The diagnostic approach to patients with severe CAP has been outlined earlier (COPD section). If viral pneumonia is suspected, respiratory samples for viral pathogens, including H1N1 polymerase chain reaction (PCR), should be obtained. CAP diagnosis in acute HF may be difficult because of similarity of the 2 conditions on physical examination and chest radiography. Serum B-type natriuretic peptide and N-terminal pro-B-type natriuretic peptide may help to differentiate between these 2 entities in patients presenting with acute dyspnea. A recent trial in patients presenting to the emergency department with dyspnea found that a model using procalcitonin was more accurate than any other individual clinical variable for pneumonia diagnosis in all patients, and in those with acute HF. The study found that patients with acute HF and an elevated procalcitonin concentration (>0.21 ng/mL) had a worse outcome if not treated with antibiotics. Thoracic ultrasound demonstrating B-lines that suggests thickened interstitial or fluid-filled alveoli, seen most commonly in patients with HF, have been suggested to further aid in differentiating pneumonia from HF.

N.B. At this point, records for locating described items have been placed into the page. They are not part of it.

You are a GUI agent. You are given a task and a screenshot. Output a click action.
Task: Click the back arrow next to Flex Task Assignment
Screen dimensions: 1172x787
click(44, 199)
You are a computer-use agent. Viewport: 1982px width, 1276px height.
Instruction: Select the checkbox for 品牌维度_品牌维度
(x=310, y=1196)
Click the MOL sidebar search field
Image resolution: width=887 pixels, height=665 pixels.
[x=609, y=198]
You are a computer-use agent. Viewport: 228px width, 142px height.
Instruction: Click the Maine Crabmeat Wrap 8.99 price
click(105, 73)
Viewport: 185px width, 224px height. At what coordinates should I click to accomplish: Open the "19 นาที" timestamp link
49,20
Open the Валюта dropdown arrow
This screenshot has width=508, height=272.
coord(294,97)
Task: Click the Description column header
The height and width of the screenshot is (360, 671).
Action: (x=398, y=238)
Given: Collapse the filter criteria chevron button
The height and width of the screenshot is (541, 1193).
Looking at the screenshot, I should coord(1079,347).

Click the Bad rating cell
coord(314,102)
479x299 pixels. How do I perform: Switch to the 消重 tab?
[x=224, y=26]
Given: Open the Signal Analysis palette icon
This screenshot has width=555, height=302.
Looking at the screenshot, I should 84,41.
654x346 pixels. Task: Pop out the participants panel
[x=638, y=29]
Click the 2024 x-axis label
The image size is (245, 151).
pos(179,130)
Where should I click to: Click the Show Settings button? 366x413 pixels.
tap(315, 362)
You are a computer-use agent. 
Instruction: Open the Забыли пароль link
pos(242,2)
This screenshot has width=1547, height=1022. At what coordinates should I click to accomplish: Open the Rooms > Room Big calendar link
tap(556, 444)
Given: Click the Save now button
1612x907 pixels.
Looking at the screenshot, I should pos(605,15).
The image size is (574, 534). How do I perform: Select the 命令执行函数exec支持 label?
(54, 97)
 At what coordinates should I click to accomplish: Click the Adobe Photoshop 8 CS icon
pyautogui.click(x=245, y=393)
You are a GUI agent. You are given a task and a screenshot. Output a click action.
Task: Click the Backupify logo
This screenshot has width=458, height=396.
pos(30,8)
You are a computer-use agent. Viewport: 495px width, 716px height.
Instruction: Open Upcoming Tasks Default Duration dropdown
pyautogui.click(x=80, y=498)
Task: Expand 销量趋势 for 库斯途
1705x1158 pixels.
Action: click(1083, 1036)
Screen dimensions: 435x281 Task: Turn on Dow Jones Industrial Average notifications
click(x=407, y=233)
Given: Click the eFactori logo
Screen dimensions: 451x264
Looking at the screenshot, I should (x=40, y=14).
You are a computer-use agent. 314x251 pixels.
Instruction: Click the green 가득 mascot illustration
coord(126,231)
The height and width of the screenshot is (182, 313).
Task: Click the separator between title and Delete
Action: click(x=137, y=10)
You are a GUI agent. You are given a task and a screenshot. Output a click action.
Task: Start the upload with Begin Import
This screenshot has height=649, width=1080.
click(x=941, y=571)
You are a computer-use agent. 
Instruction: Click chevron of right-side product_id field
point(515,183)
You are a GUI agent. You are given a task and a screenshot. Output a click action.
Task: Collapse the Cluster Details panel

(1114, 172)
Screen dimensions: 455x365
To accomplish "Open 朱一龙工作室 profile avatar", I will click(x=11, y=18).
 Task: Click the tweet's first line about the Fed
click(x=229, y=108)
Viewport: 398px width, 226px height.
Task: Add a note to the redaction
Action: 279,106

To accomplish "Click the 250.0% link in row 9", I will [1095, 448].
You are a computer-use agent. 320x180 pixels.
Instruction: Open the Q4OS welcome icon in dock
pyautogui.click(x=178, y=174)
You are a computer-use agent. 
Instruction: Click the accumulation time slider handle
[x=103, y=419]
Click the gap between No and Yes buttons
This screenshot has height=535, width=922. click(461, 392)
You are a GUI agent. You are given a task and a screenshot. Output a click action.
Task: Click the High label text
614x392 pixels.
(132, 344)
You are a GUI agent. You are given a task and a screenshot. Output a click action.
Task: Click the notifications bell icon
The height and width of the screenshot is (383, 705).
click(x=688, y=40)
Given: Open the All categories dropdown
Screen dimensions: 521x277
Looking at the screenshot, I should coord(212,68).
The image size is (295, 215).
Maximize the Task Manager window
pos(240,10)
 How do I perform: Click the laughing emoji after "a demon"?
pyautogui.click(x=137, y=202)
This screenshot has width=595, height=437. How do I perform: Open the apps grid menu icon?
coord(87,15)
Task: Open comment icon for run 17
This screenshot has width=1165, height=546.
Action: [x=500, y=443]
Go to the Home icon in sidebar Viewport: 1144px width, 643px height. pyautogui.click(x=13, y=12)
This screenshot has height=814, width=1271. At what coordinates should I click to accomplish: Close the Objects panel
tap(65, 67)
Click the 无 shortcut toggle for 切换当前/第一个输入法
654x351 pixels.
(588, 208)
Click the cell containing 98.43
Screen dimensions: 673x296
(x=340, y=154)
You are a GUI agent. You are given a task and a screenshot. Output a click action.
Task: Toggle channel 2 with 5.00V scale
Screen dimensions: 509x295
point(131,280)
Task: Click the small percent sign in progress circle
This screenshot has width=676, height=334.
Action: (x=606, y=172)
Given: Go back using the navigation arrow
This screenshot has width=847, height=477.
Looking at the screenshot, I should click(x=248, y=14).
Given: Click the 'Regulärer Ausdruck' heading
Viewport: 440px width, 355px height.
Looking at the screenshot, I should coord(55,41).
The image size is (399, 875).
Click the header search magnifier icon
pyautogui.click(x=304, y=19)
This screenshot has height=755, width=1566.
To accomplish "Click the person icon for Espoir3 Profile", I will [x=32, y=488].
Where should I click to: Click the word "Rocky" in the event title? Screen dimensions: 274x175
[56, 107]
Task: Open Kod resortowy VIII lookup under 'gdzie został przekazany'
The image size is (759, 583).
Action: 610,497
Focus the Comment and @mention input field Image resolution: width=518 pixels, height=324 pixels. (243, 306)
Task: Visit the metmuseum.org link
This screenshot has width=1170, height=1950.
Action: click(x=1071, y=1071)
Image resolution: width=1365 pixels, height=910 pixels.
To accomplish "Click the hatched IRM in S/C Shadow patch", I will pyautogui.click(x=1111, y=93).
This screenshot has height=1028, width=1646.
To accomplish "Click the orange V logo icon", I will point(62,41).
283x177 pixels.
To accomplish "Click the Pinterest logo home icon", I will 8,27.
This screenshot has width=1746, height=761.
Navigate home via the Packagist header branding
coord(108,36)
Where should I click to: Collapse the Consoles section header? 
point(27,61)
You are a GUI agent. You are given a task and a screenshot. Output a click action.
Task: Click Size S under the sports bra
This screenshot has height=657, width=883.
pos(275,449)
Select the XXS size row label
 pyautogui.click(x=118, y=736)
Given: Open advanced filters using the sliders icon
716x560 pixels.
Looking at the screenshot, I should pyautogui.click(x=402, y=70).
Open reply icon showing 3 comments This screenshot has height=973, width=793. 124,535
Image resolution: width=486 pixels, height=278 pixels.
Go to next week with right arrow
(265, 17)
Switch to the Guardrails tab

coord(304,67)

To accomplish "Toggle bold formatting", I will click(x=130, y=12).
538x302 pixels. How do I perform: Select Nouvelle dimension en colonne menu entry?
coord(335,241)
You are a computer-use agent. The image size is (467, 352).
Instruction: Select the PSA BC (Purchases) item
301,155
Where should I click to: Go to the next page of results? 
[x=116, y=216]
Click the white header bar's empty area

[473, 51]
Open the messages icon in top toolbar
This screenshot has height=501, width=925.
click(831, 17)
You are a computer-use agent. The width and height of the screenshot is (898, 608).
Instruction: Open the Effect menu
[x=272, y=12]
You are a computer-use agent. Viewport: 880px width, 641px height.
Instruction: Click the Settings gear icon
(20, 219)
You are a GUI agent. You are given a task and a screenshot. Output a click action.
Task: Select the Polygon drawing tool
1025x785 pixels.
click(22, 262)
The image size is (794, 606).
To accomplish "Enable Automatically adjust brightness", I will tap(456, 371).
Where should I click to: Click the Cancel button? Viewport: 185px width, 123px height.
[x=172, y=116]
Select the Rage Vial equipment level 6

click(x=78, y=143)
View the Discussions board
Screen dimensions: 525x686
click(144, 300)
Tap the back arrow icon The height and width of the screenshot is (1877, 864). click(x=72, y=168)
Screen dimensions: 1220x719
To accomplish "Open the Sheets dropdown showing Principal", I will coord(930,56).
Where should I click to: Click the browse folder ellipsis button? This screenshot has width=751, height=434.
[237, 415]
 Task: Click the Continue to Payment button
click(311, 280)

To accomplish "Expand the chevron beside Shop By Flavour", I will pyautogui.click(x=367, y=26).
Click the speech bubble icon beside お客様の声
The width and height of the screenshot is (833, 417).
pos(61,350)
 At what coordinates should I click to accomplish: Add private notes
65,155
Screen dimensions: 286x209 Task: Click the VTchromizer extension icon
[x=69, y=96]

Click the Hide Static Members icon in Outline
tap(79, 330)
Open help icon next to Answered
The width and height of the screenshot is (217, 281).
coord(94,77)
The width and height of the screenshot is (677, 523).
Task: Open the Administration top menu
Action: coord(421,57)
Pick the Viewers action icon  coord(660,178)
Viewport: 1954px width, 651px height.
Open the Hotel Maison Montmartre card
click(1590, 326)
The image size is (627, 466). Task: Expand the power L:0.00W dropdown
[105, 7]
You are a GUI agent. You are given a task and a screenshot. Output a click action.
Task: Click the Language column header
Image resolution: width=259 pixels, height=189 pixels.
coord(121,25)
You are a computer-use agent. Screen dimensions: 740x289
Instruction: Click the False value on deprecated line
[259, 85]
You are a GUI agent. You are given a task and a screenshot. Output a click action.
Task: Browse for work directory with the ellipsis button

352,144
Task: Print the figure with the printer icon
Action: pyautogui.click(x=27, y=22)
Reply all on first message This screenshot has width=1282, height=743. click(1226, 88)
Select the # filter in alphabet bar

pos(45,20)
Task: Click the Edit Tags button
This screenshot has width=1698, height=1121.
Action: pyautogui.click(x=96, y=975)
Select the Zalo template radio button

Management of CAP in patients with HF follows the Infectious Diseases Society of America/American Thoracic Society consensus guidelines as summarized in the COPD section. Patients with suspected severe influenza, including H1N1, should be treated with oseltamivir as soon as possible.

A population-based cohort study of adult patients hospitalized for pneumonia found a 30-day mortality of 24.4% among patients with HF compared with 14.4% among other patients and that the severity of HF substantially increased mortality. Similarly, HF is independently associated with increased mortality risk in patients with H1N1 infections.

Summary

Physicians who care for patients with life-threatening infections should know about the associated chronic illnesses, as these illnesses may affect immune function and predispose patients to specific infections that could be caused by multidrug-resistant or opportunistic organisms. This knowledge is crucial for proper care and management. Additionally, further prospective studies on the management of life-threatening infections in patients with DM, COPD, HF, CKD, or cirrhosis are needed to further understand the special characteristics and the specific diagnostic and therapeutic approaches.